— DATA EXTRACT —

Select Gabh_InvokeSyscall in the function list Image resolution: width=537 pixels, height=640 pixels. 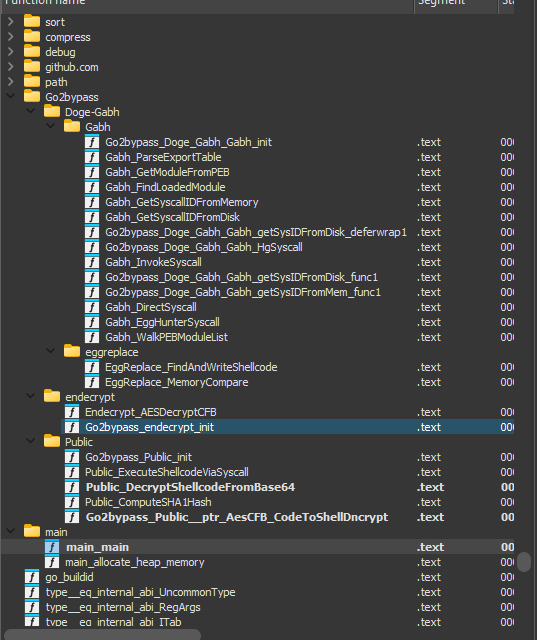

--

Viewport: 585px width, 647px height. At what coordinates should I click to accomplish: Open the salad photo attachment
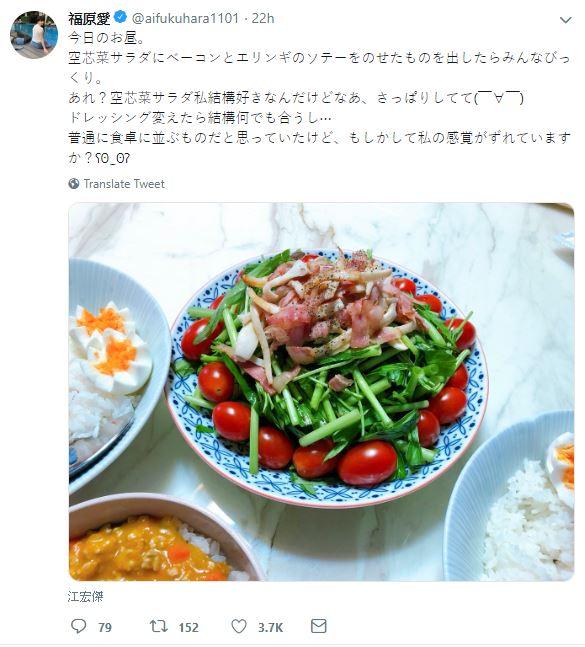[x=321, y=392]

==

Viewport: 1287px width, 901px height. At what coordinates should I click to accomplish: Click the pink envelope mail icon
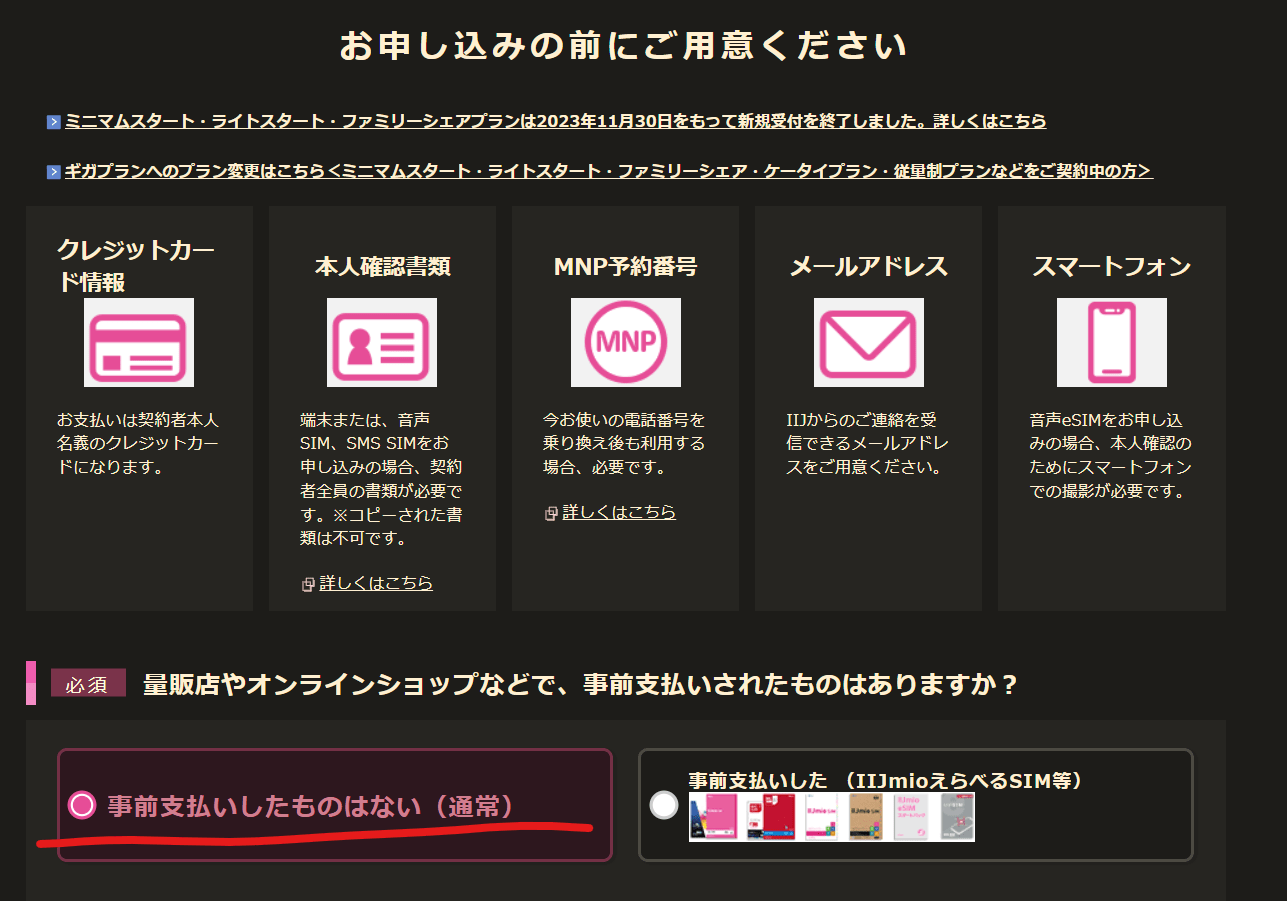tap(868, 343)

— WHAT THE TASK ASKS —
Print the material from the line containing "Viewport: 1287px width, 901px" up to and including the line containing "tap(868, 343)", omitting the pictures.

— COMPLETE OUTPUT —
Viewport: 1287px width, 901px height. At what coordinates should I click to accomplish: Click the pink envelope mail icon
tap(868, 343)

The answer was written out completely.